Closed GlebSBrykin closed 3 years ago

GlebSBrykin commented 3 years ago

Once again, greetings to all present! All this time, I have been studying the capabilities of the ready-made robust resnet50, presented by the authors of this work, and compared it with the classic resnet50. The features of the robust model are fantastic compared to the regular model! In addition, I was thinking about how to train VGG19 to make it even more robust in my PC environment. So, there is 3 GB of VRAM and 8 GB of RAM. The ideas so far are the following in addition to what the authors suggested to me in the last Issue:

  1. Move the fully connected part to the CPU, while the convolutional part will be on the GPU. The purpose of this action is to unload video memory. Convolutional layers contain a small number of parameters, their volume is about 80 MB, but the computational complexity of convolusions is very high. Therefore, it is important to train them on the GPU. In contrast, fully connected layers have extremely low computational complexity, but the amount of memory used by the parameters is huge - almost 500 MB. In this regard, we can use the CPU and less expensive RAM.
  2. Divide a large batch into small parts and make several forward and reverse passes before the optimizer step. For example, if training requires a batch size of 512, then we can perform 64 straight-back passes for batches of size 8 in a row and only then call the optimizer step. Given that there are no normalization layers in VGG, this division will not affect the learning process and its stability, but it will radically reduce the amount of memory required without compromising the quality of work. I would like to know the opinion of the authors and other participants on this issue.
dtsip commented 3 years ago

I would go for the second solution since it is easier to implement (pytorch makes aggregating model updates quite easy, you just need to call backward() multiple times before each update).

GlebSBrykin commented 3 years ago

What about option 1? It will save more than 1 GB of video memory, i.e. in my case exactly 1/3 of the total VRAM.

dtsip commented 3 years ago

I think that this is significantly trickier to implement. It requires doing a separate forward pass for linear layer and another for the rest of the network, and them combining the backward passes from each part to perform a model update. Seems much more error prone.

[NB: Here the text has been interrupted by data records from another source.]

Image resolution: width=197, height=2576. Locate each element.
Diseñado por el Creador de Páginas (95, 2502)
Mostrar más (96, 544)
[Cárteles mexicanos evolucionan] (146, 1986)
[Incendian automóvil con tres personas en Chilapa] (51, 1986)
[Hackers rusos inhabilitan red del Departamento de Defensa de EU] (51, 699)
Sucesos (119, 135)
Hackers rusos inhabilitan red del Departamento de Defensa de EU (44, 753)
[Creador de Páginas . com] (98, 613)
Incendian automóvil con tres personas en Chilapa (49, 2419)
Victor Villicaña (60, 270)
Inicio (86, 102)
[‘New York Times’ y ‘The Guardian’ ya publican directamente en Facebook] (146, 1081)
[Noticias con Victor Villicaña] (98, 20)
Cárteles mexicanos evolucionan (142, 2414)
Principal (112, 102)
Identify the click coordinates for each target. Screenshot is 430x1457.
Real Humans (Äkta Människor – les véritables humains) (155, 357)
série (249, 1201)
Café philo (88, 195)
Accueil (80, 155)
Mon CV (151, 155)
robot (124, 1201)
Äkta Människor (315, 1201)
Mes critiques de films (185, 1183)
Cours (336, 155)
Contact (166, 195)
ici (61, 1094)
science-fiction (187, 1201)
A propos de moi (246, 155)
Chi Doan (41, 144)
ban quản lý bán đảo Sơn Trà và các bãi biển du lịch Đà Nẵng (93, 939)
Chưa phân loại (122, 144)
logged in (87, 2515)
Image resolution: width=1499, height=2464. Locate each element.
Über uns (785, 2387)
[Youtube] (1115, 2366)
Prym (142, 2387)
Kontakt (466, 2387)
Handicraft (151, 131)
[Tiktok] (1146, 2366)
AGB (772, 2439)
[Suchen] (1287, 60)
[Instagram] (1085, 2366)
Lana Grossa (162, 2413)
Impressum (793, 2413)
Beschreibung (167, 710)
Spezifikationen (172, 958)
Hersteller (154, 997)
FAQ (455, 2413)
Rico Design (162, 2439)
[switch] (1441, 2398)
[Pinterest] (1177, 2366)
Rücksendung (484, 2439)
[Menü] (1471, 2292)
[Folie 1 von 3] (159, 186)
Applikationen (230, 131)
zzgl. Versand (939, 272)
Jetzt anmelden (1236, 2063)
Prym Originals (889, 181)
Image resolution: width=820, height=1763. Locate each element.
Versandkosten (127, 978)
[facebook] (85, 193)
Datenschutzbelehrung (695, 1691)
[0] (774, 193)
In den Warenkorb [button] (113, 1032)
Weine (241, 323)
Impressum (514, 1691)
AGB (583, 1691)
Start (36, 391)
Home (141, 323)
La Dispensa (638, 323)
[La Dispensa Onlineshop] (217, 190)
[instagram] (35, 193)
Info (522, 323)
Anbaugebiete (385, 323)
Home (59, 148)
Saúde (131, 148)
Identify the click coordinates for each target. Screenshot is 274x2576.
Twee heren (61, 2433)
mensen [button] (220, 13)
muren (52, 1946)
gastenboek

GlebSBrykin commented 3 years ago

I decided to start training something easy. For example, SqueezeNet. When trying to start the process on places365, I encountered a problem: the program swears at the structure of the dataset. It seems that the downloaded and unpacked directories need to be redistributed somehow, but how?

dtsip commented 3 years ago

The directory structure should mirror that of the pytorch-style ImageNet. If I remember correctly there are options available on the Places website that have a more friendly directory structure.

GlebSBrykin commented 3 years ago

Well, I will try to do so.

andrewilyas commented 3 years ago

Closing this for now, feel free to open another issue with any further questions!